Vancomycin is the drug of choice for the treatment of severe or limb-threatening infections in pediatrics when MRSA is a possibility. However, because β-lactam agents exhibit superior antistaphylococcal activity over vancomycin,127 they should be used in susceptible organisms. Ceftobiprole is an investigational new cephalosporin with promise as the first cephalosporin with activity against methicillin-resistant staphylococci.126 Linezolid is an alternative; however, its bacteriostatic properties should be taken into consideration when treating severe infections. There is limited experience with linezolid in the treatment of bone and joint infections.129,130 Daptomycin, a novel bactericidal lipopeptide, has been approved in adults to treat infections caused by antibiotic-resistant gram-positives including MRSA131; however, experience in pediatrics is limited.132 Daptomycin is only available in an intravenous (IV) formulation. The rapid bactericidal activity of daptomycin makes it attractive for treatment of MRSA endocarditis and endovascular disease.133 Daptomycin offers once-a-day dosing; however, it is not indicated for the treatment of pneumonia and has not been approved for pediatrics.

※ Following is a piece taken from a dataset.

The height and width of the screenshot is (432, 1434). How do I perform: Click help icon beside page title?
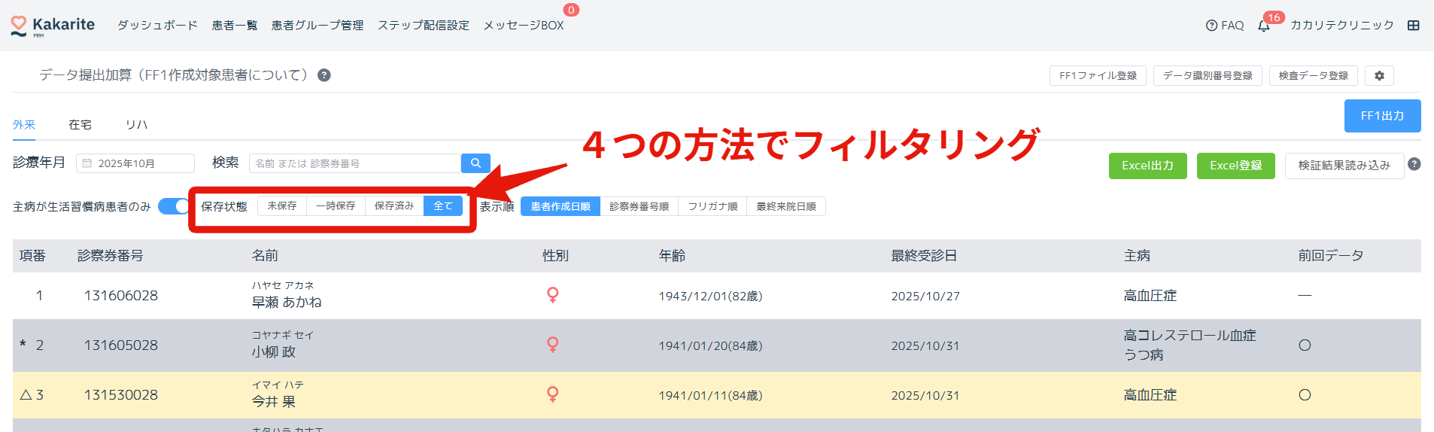coord(324,75)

Duration of therapy is dependent upon the nature of the infection. For limited skin and soft tissue infections, oral therapy for 5 to 7 days is usually sufficient.134 Initial treatment with a parenteral agent should be considered in patients suspected of having a more serious disease. For moderate to severe soft tissue infections such as pyomyositis, 10 to 14 days of antibiotics are recommended with evidence of appropriate clinical response.134 Treatment of catheter-associated bacteremia should last at least 14 days.86,135 Septic arthritis should be treated for at least 3 weeks and osteomyelitis should be treated for at least 4 to 6 weeks, although shorter courses have been advocated.136,137Combination therapy with an aminoglycoside (gentamicin) or rifampin are sometimes advocated for severe infections. Data supporting the addition of gentamicin for more than 3 to 5 days are lacking. Clindamycin should not be used in staphylococcal endocarditis. In general, staphylococcal endocarditis should be treated at least 6 weeks with a bactericidal agent or combination.138


To date, there are no data to support the routine attempt to eradicate staphylococcal colonization. However, eradication of the carrier state may be desirable in certain patients at high risk or with a history of repeated staphylococcal infections, or in order to terminate outbreaks in a health care setting.139 Regimens are not standardized.140 Decolonization strategies have been employed including topical 2% mupirocin applied to the nasal vestibules alone or in combination with antiseptic baths, hand sanitizing, hot water laundering, and the daily sanitizing of razors and other personal items.141-143 Dialysis patients may receive some benefit, although mupirocin resistance emerges with prolonged use. A 5- to 7-day regimen of nasal mupirocin in combination with daily bathing using a 2% chlorhexidine gluconate has been advocated as a preoperative regimen to reduce postoperative infections.144 A similar strategy combined with either oral rifampin or doxycycline has been used to reduce transmission and to decrease infections in a hospital outbreak setting.142 Repeated or prolonged use of either mupirocin or antibiotics is discouraged because of the likely emergence of resistance. In general, prevention strategies that focus on good personal hygiene should be advocated first.